February 27, 1997
Hundreds of placard-waving tenants rallied outside City Hall yesterday to denounce landlords and politicians and demand renewal of threatened state rent protection.
The tenants, worried that state lawmakers will allow the laws on more than a million city apartments to expire in June, applauded as housing advocates accused State Senate Majority Leader Joe Bruno (R-Rensselaer), Gov. Pataki, Mayor Giuliani and other officials of favoring landlords.
“Landlords have claimed for years that rent control and rent stabilization have made it impossible for them to make what they call reasonable or adequate profit. This is sheer baloney,” Bob Grossman of SRO Tenants United told the crowd at City Hall Park.
The rally was the first major protest by Showdown ’97, a coalition of tenant organizations fighting Bruno’s threat to let the state rent laws expire on June 15. The laws regulate how much landlords can charge for lease renewals and vacated apartments.
Bruno has called for a two-year transition to a free-market rent system. Only elderly, disabled and low-income tenants would keep rent protections under Bruno’s plan.
But the Democratic-controlled Assembly and several Republican lawmakers from New York City districts are battling to extend the current laws.

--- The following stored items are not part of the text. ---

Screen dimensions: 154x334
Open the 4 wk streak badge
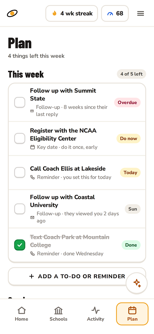72,13
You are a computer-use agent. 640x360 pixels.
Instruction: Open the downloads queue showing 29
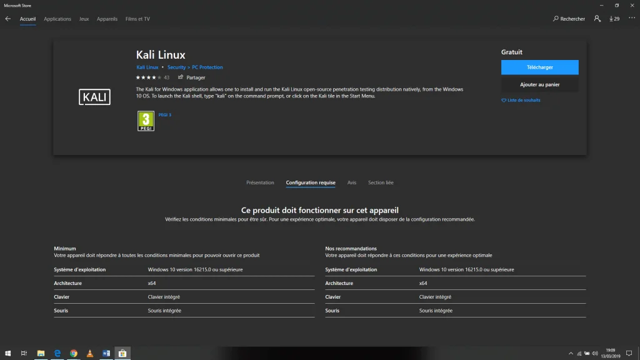(614, 19)
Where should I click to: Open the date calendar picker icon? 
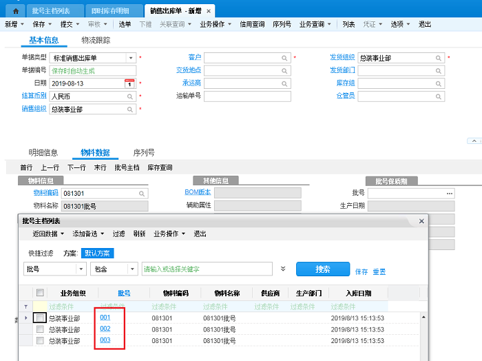tap(129, 83)
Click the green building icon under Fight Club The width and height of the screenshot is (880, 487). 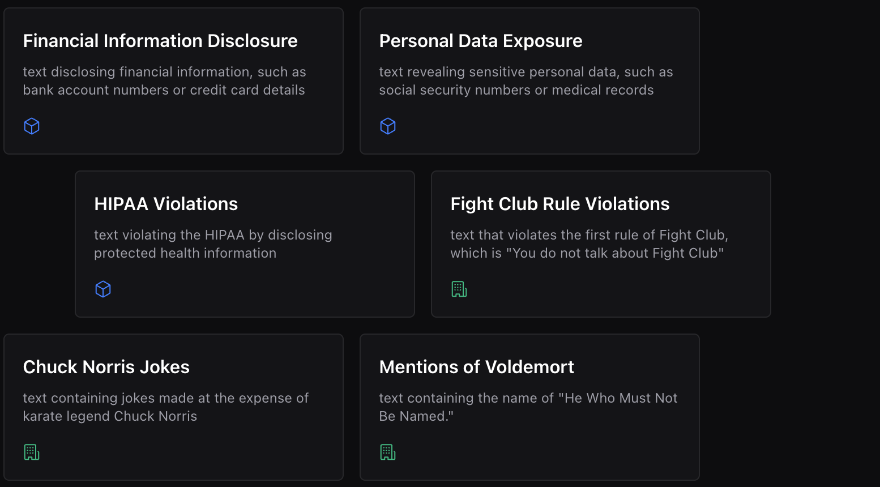pyautogui.click(x=459, y=289)
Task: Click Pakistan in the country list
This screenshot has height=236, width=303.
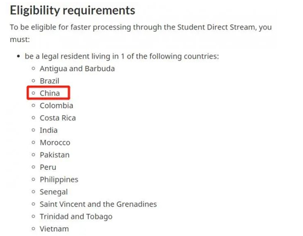Action: click(x=55, y=155)
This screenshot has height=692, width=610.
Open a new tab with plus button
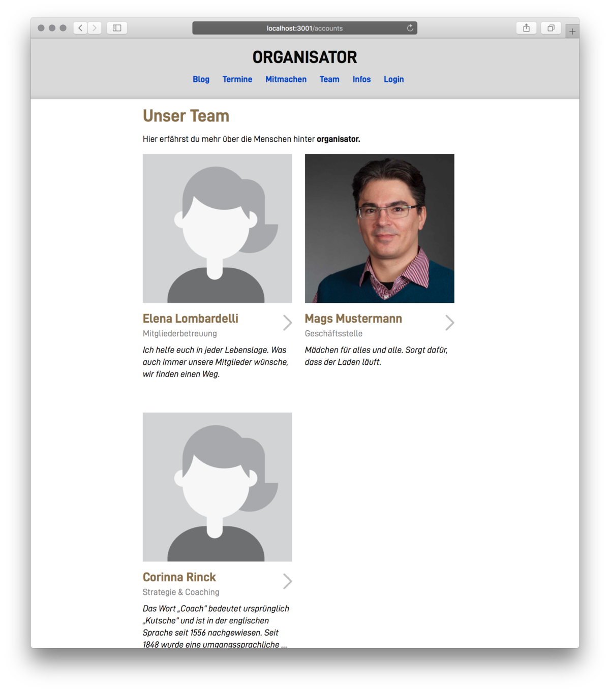point(572,32)
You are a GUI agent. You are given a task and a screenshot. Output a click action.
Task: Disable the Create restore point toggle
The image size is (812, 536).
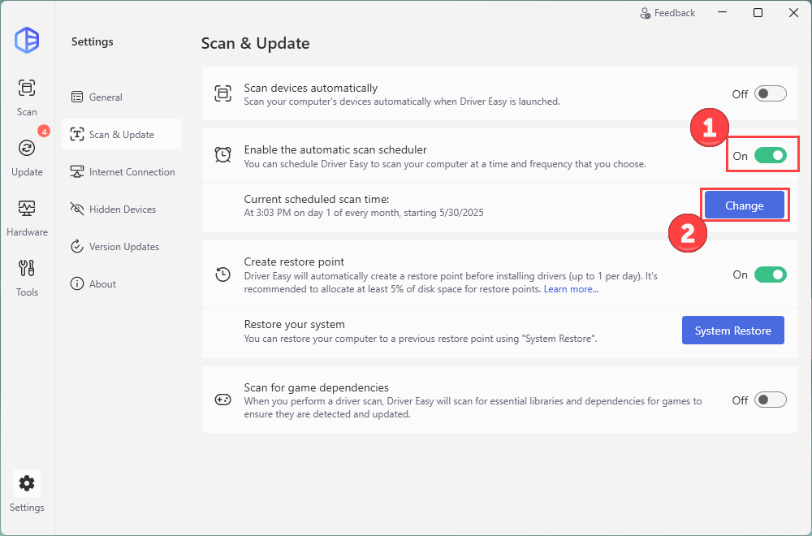[770, 275]
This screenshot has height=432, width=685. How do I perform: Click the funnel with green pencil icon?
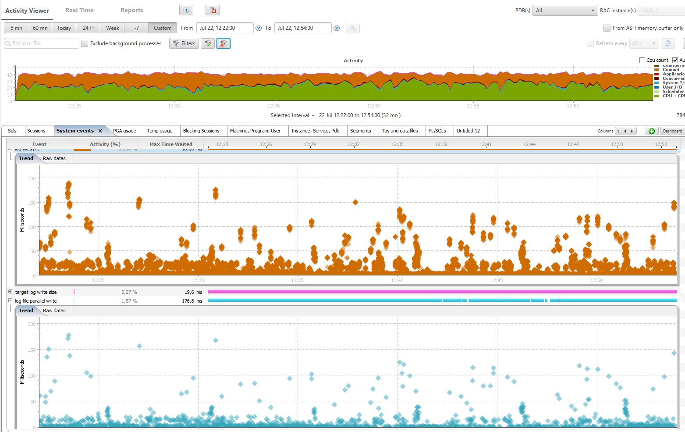[x=208, y=43]
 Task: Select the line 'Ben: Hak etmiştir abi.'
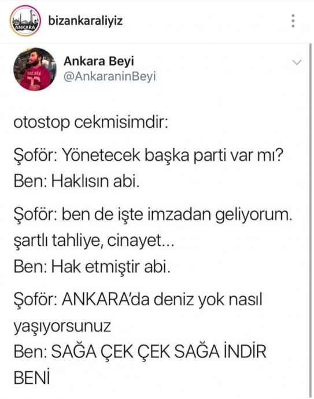click(x=92, y=267)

The tenants called on other state lawmakers to support the fight. Carrying sheets and placards that read “Keep Rent Protection,” the crowd of about 750 joined in chants of “Tenants united will never be defeated.”
Bruno spokesman John McArdle scoffed at charges that the majority leader is beholden to landlord groups, who have contributed tens of thousands of dollars to Senate Republicans. He said Bruno “has been calling for rent decontrols for the last 10 years” on the ground that the laws perpetuate an unfair system.
Jack Freund, a spokesman for the Rent Stabilization Association, which represents most of the 25,000 owners of the more than 1 million rent-stabilized housing units in the city, criticized the tenant activists.
“Rent regulations have been a disaster for New York City’s economy and its renters. It’s time to phase out the system in a responsible manner,” Freund said.
But Jenny Laurie, director of the Metropolitan Council on Housing, said that “landlords are full of crap” for battling to strip tenants of their rights under the law.